Если отсутствует характер героя – следовательно, нет соответствующей ситуации, конфликта, сюжета и т. д. по всей стилевой парадигме; словом, нет соответствующей поэтики. Что же тогда есть?
Есть иная поэтика, соответствующая иному принципу типизации. Прежде всего, Слепцов один, если не считать слуги Ивана, подчеркнуто эпизодического лица (повествователь по законам рода и жанра «как бы невидим»). Одиночество само по себе есть всегда сублимация смерти; это отчужденность, выброшенность из жизни. И Слепцов пытается что-то противопоставить идее смерти, найти контраргументы в пользу жизни. В этой скрытой, невидимой схватке, которую тонко комментирует повествователь, победителем выходит Слепцов.
Однако сама по себе схватка, которая привела к «рождеству» нового эмоционально-мыслительного (медитативного) состояния, происходит вне всякой связи с конкретными обстоятельствами жизни героя. Сказать о Слепцове «среда заела» – невозможно, потому что вокруг него нет никакой среды. Его социальная обозначенность весьма условна. В данном случае герой Набокова почти метафизичен, вынут из среды, не вырастает из социума и не обуславливается им. Это явно «лирическая» по родовой своей характеристике ситуация. Вот почему Слепцов лишен характера; противоречия же, мучающие его, – вечные противоречия, обусловленные не средой, а природой человека как таковой.

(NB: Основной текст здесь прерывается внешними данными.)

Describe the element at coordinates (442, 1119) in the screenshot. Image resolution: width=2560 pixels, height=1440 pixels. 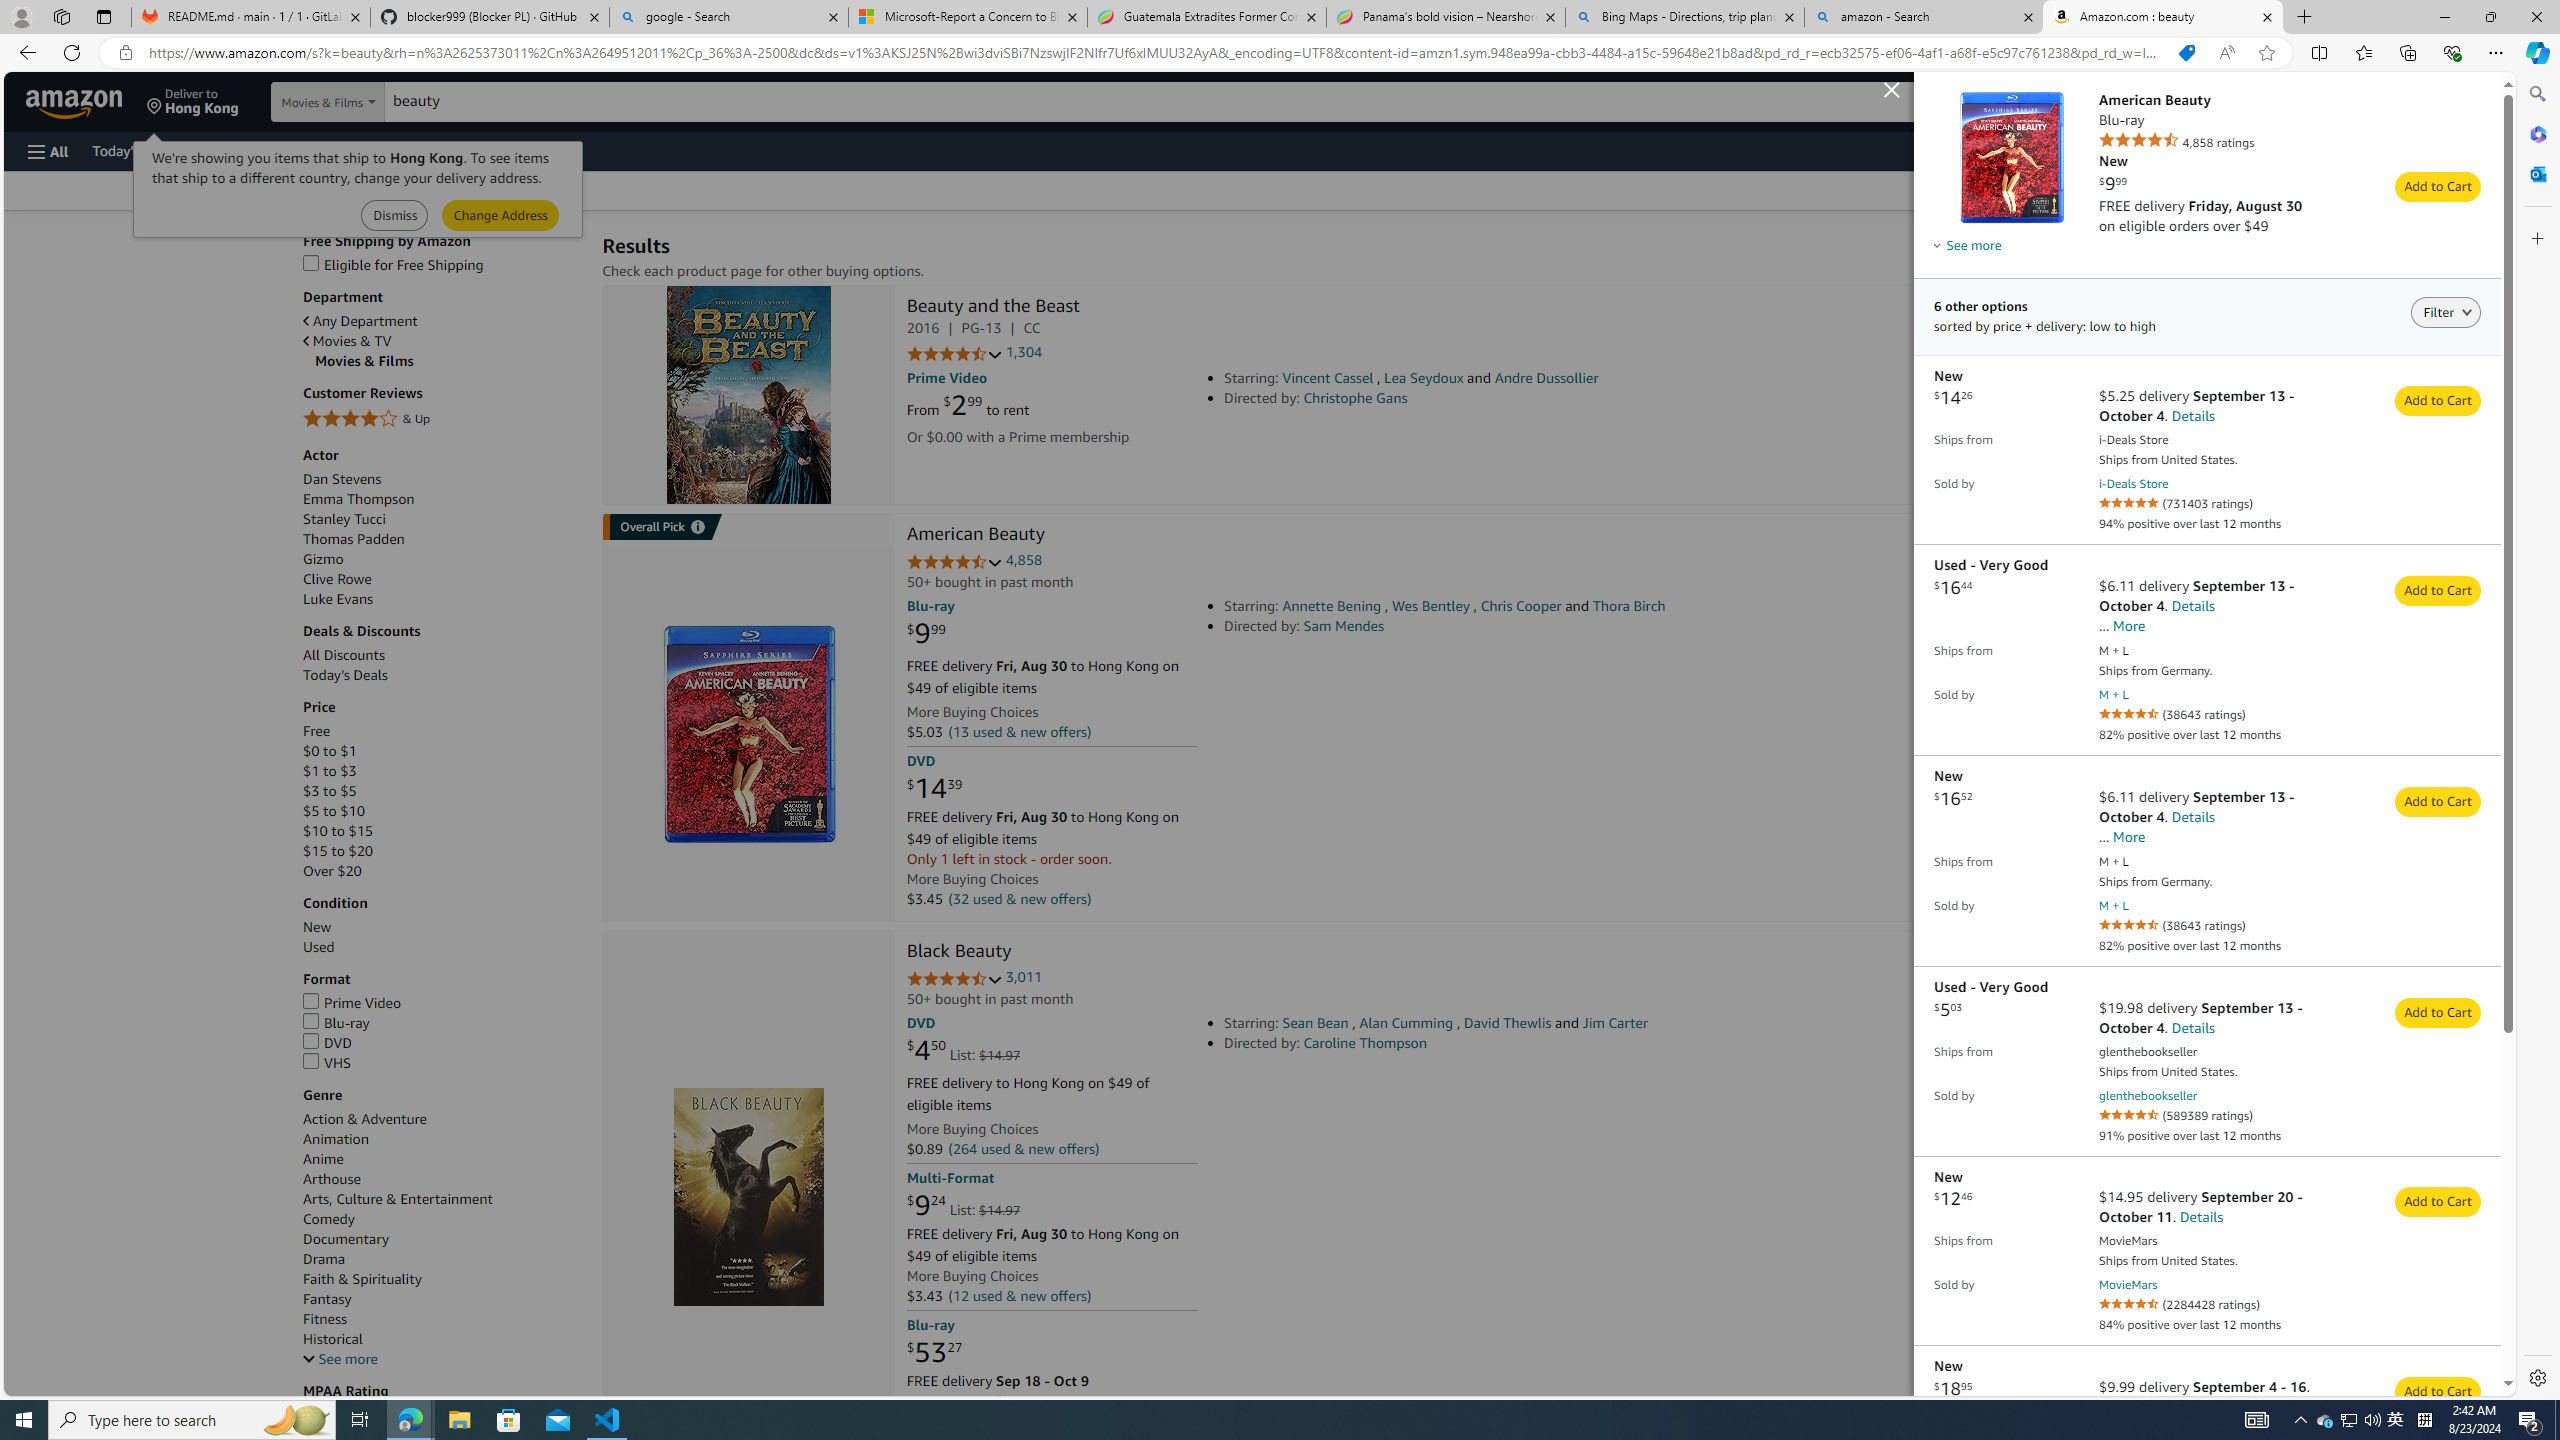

Таким образом, главное в рассказе – логика смены умонастроений, и логика эта не определяется ни социальной, ни биологической детерминированностью героя. Думается, перед нами все же потенциально реалистическая проза, хотя формальных признаков реализма вроде бы и недостаточно. Однако если сами идеи мало мотивированы, то психологическая зависимость от идей и обратная связь психологии с идеями явственно ощутима.
Начало рассказа задает эмоциональный тон повествованию.
«Вернувшись по вечереющим снегам из села в свою мызу, Слепцов сел в угол, на низкий плюшевый стул, на котором он не сиживал никогда. Так бывает после больших несчастий. Не брат родной, а случайный неприметный знакомый, с которым в обычно время ты и двух слов не скажешь, именно он толково, ласково поддерживает тебя, подает оброненную шляпу, – когда все кончено и ты, пошатываясь, стучишь зубами, ничего не видишь от слез. С мебелью – то же самое. Во всякой комнате, даже очень уютной и до смешного маленькой, есть нежилой угол. Именно в такой угол и сел Слепцов».
Лексика явно окрашена в печально-сентиментальные тона (большие несчастья, брат родной, стучишь зубами, ничего не видишь от слез). Детали также активно участвуют в создании «печального» фона (вечереющие снега, низкий плюшевый стул, нежилой угол). (Трудно удержаться от указания на весьма красноречивую деталь: пуф под Слепцовым не только не бунтует, но «ласково поддерживает» хозяина. И это можно сказать вообще обо всей мебели, обо всех вещах. Взаимоотношения героев «Рождества» с вещным миром диаметрально противоположны аналогичным взаимоотношениям героев «Смерти Ивана Ильича» Л. Толстого.) Одинокий человек, сидящий в нежилом углу, контакт с вещами – все это явно символично. Кроме того, лирическая экспрессия задается и ритмом прозы (и не в последнюю очередь – ритмом). Отрывок естественно разбивается на речевые такты, содержащие, приблизительно, по три ударения (это относится почти ко всему приведенному абзацу).